JuanFMontesinos · October 28, 2019, 2:05pm

Realize multi gpu training differs a lot from single-gpu training. Batch norm is not shared across gpus. Gradients resulting from each gpu are averaged. There are differences and some people report the same as you.

Besides, some operations based on nvidia library aren’t deterministic even if you set the seed, for instance, interpolation. There is some flag like torch.cuda.benchmark which is recommended to be set to false. Lastly, realize each machine may process floating points with different hardware, thus, getting different results.

import torch
a=torch.rand(1)*10
import numpy as np
b=a.cuda(1)**np.pi
c=a**np.pi
print('Cuda {0:10f} CPU {1:10f}'.format(b.item(),c.item()))
Cuda 731.980347 CPU 731.980286

Art · October 28, 2019, 3:26pm

Thanks for the answer.
Although I’m not sure if this could explain the problematic behavior.

The code runs on a single GPU in both cases. (the multi-gpu code didn’t train properly so I tried single-gpu training on both machines and got different results, and the test-code posted here is a simple single-gpu script)
In the full training script I checked the other, more complex, model and it trained the same in both machines. Only one model showed difference during training and it’s the model detailed in the test code.
The differences in the results I get are not insignificant (like the differences in float precision) so I think it’s not the cause either.

__To-do item 1__
Rewrite the forum thread, everything from "Art · October" down to "the cause either.", swapping "machines" for "computers".
__To-do item 2__
Pull out each line of the records that contains the string "pair", matching case exactly.

[Stored dataset items]
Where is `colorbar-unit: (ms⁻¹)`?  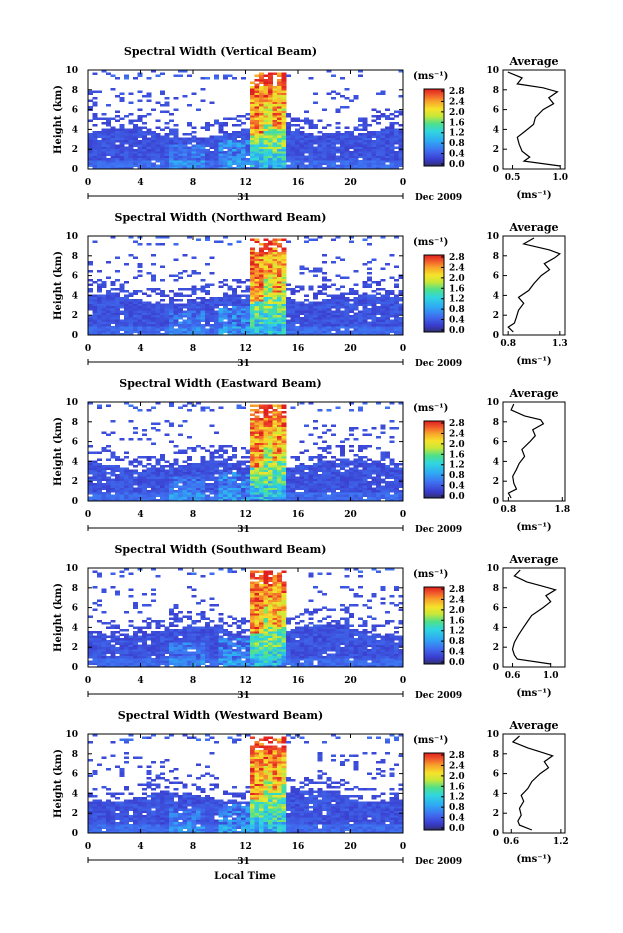 colorbar-unit: (ms⁻¹) is located at coordinates (430, 76).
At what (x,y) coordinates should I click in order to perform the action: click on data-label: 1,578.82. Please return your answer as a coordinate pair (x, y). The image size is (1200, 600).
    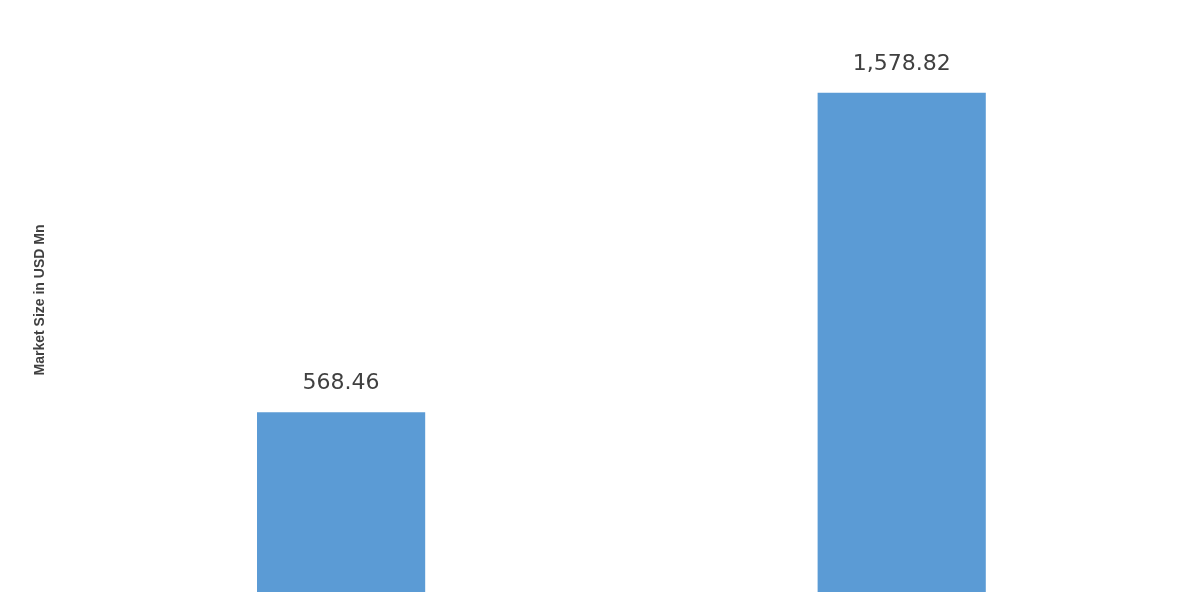
    Looking at the image, I should click on (902, 62).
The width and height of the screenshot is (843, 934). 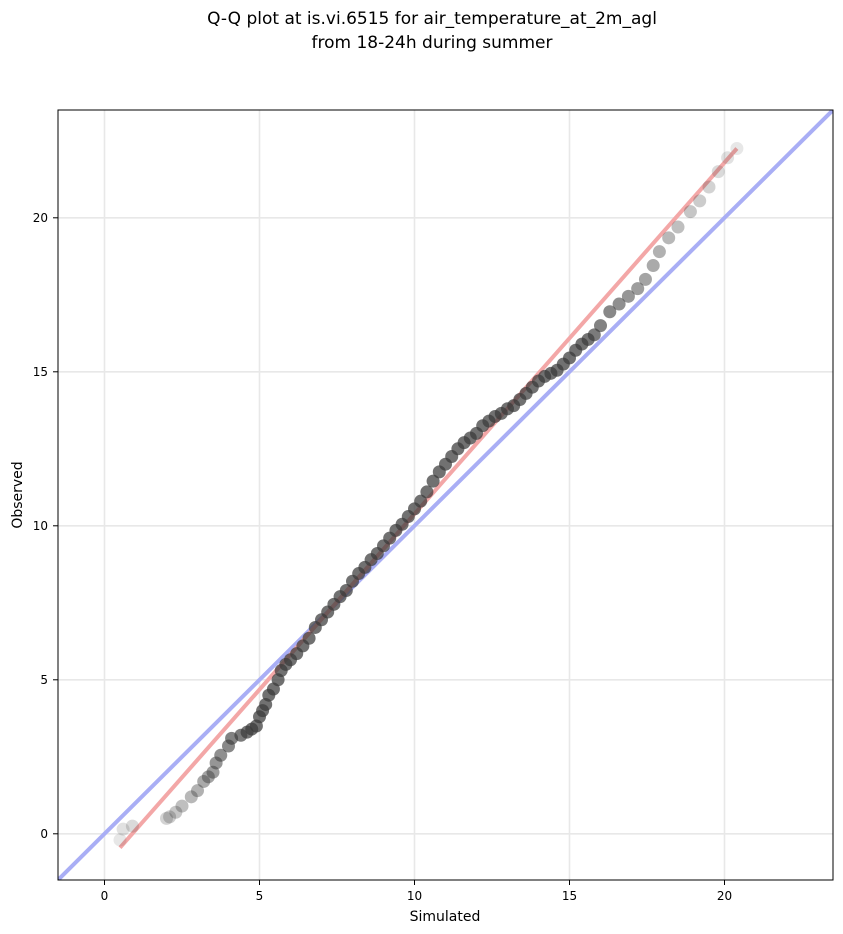 What do you see at coordinates (40, 218) in the screenshot?
I see `y-tick-label: 20` at bounding box center [40, 218].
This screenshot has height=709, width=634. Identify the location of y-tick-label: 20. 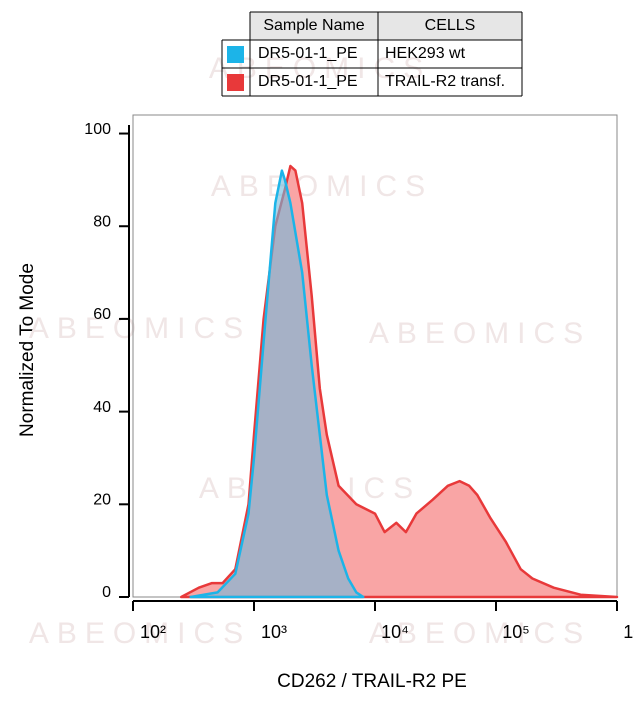
(102, 500).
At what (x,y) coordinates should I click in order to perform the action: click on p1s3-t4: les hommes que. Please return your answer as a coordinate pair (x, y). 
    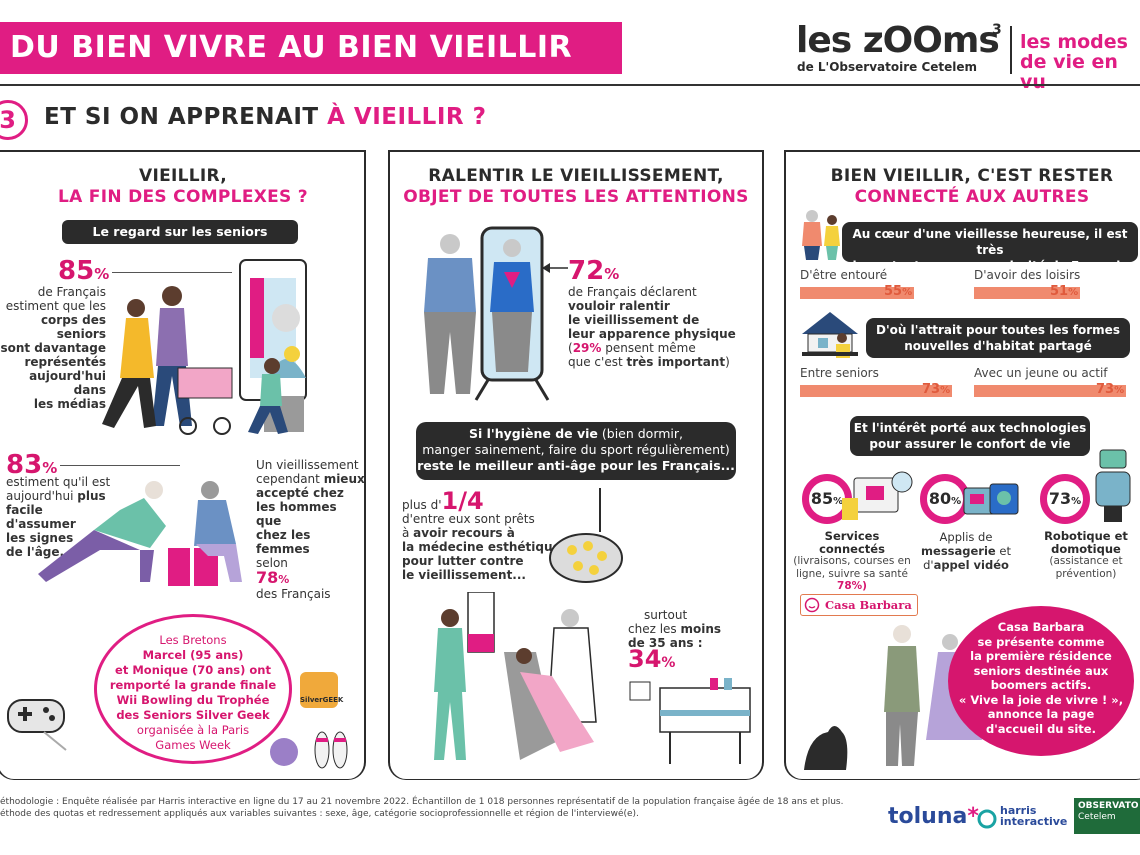
    Looking at the image, I should click on (296, 514).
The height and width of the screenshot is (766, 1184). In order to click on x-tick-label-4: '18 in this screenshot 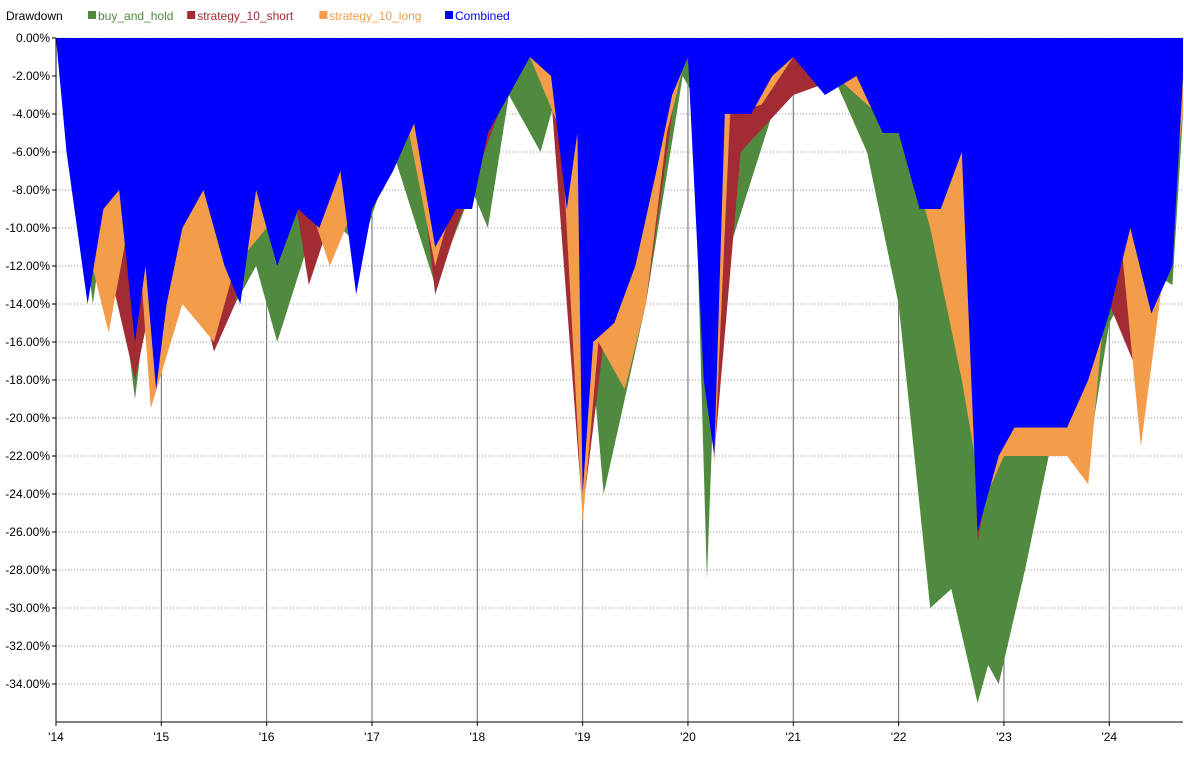, I will do `click(477, 737)`.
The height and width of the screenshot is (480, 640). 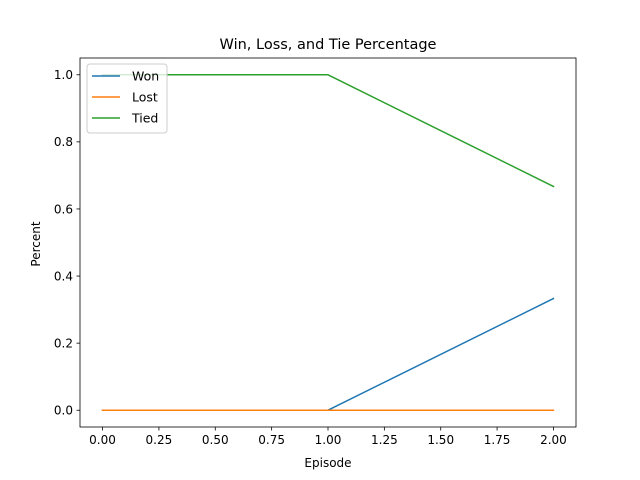 What do you see at coordinates (64, 209) in the screenshot?
I see `y-tick-label: 0.6` at bounding box center [64, 209].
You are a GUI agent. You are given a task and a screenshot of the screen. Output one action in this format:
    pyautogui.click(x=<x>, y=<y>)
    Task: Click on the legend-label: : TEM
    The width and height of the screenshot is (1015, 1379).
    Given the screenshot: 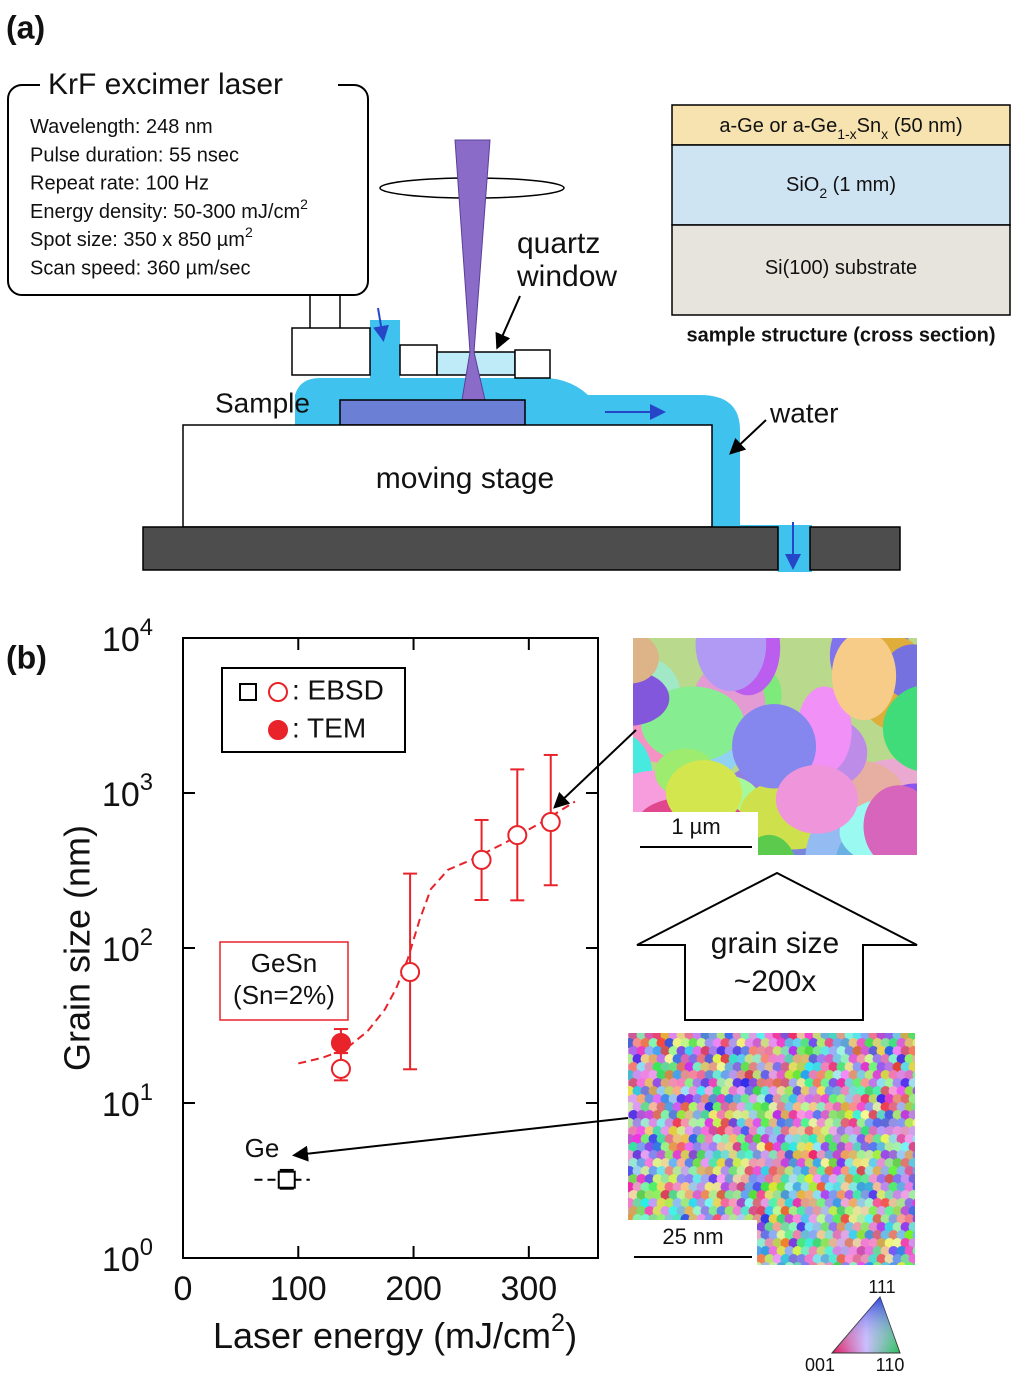 What is the action you would take?
    pyautogui.click(x=329, y=728)
    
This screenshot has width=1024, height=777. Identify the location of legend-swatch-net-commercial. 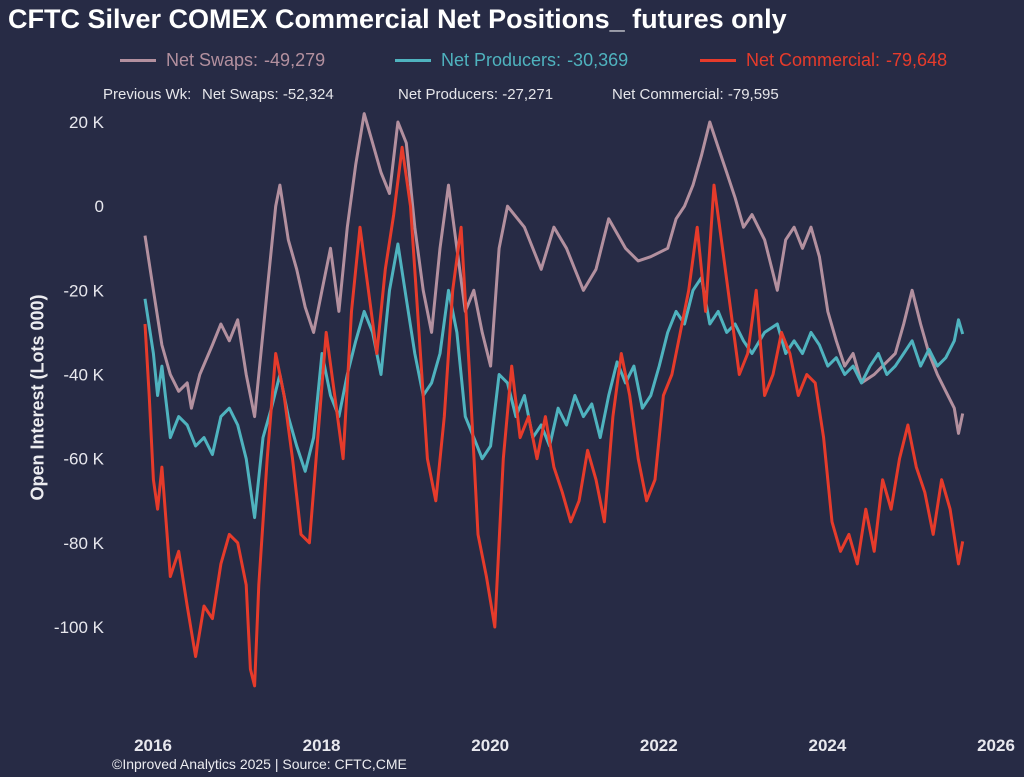
(718, 60).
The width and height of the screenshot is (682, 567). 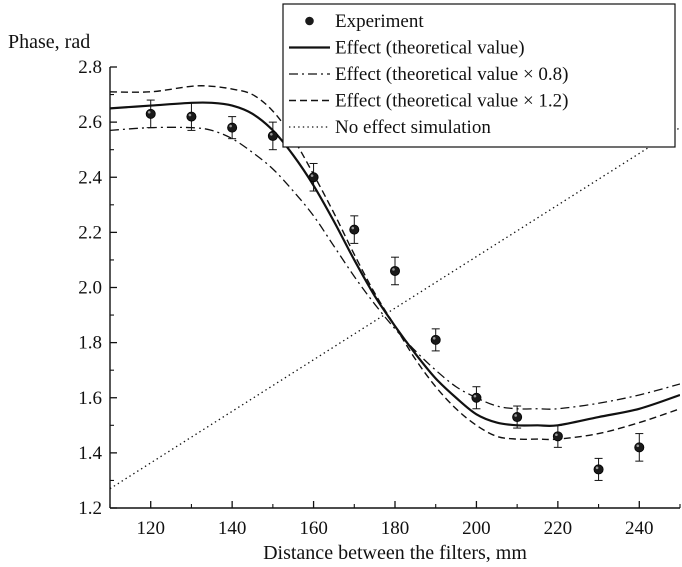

__Exercise result 1__
Art · October 28, 2019, 3:26pm

Thanks for the answer.
Although I’m not sure if this could explain the problematic behavior.

The code runs on a single GPU in both cases. (the multi-gpu code didn’t train properly so I tried single-gpu training on both computers and got different results, and the test-code posted here is a simple single-gpu script)
In the full training script I checked the other, more complex, model and it trained the same in both computers. Only one model showed difference during training and it’s the model detailed in the test code.
The differences in the results I get are not insignificant (like the differences in float precision) so I think it’s not the cause either.

__Exercise result 2__
At what (x,y) coordinates should I click in order to perform the action: click on data-label: 1,578.82. Please return your answer as a coordinate pair (x, y). The image size is (1200, 600).
At what (x,y) coordinates should I click in order to perform the action: click on p1s3-t4: les hommes que. Please return your answer as a coordinate pair (x, y). 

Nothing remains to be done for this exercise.